Mountain rescuers in Wales urge walkers to be prepared

The Pyg Track, Mt Snowdon Image copyright Thinkstock
Image caption Snowdon attracts 450,000 visitors a year

Walkers are being urged to be better prepared before heading to the hills, with mountain rescue teams feeling the pressure of increased rescues.

Rescuers were called out more than 1,800 times in England and Wales last year - the fourth year figures have increased, according to Mountain Rescue England and Wales.

In Wales, mountain rescue teams dealt with 422 - 23% - of those incidents.

A campaign has now been launched to promote greater safety awareness.

A checklist compiled by Ordnance Survey and Mountain Rescue England and Wales helps walkers to prepare for their trek.

It emphasises the need to plan ahead, check weather conditions, wear the right kit and carry paper maps as well as GPS devices.

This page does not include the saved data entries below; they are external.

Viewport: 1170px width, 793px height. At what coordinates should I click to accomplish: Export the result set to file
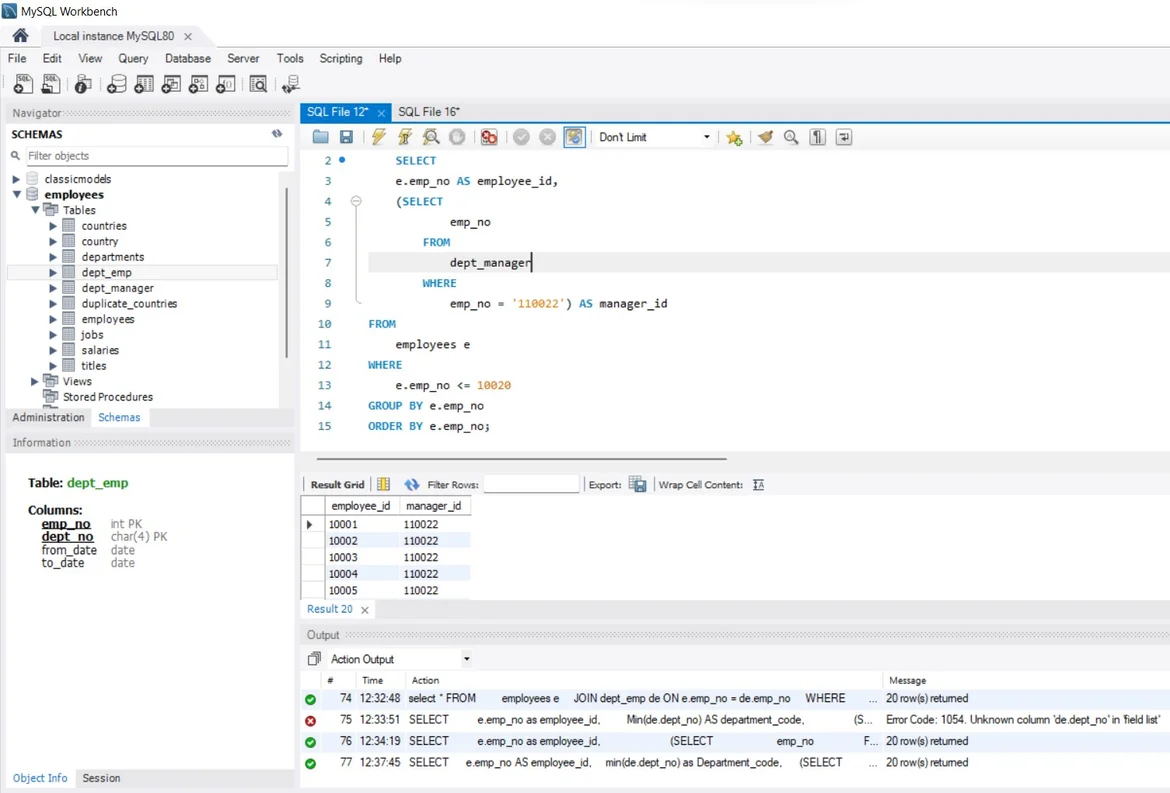pos(637,484)
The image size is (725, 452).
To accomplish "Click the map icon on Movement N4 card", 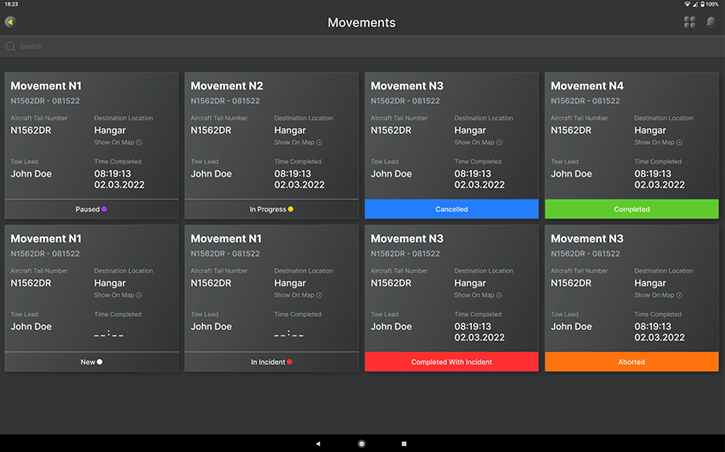I will pyautogui.click(x=678, y=142).
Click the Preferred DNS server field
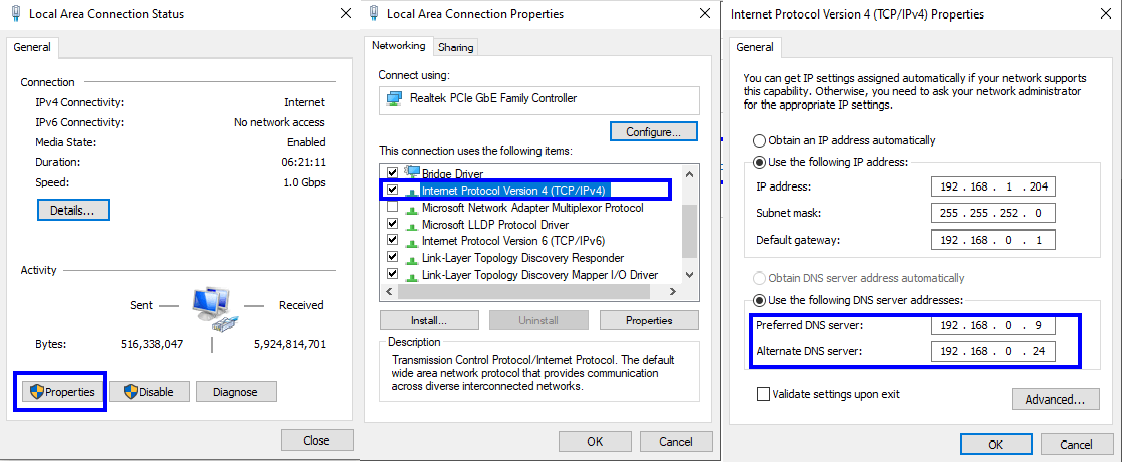The width and height of the screenshot is (1128, 465). 993,326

John Grisdale, vice chair of Llanberis Mountain Rescue, said people needed to take responsibility for their own safety.

His team covers Wales' tallest mountain, Snowdon, which attracts about 450,000 visitors a year, and last year volunteers were called out nearly 200 times, putting pressure on their family lives.

"Usually it's a lack of preparation leading to us being called out or having poor footwear," said Mr Grisdale.

Image caption Mountain rescue volunteers are urging people to use paper maps

"They often get themselves into difficult situations because of a lack of planning in advance.

"Snowdon is perhaps prone to the day visitor who comes thinking that there are easy paths towards the summit. There's a cafe at the summit, there's a railway... these are unique features and [people think] it can't be a difficult mountain to get to the summit.

"Unfortunately all mountains inevitably have some sort of danger."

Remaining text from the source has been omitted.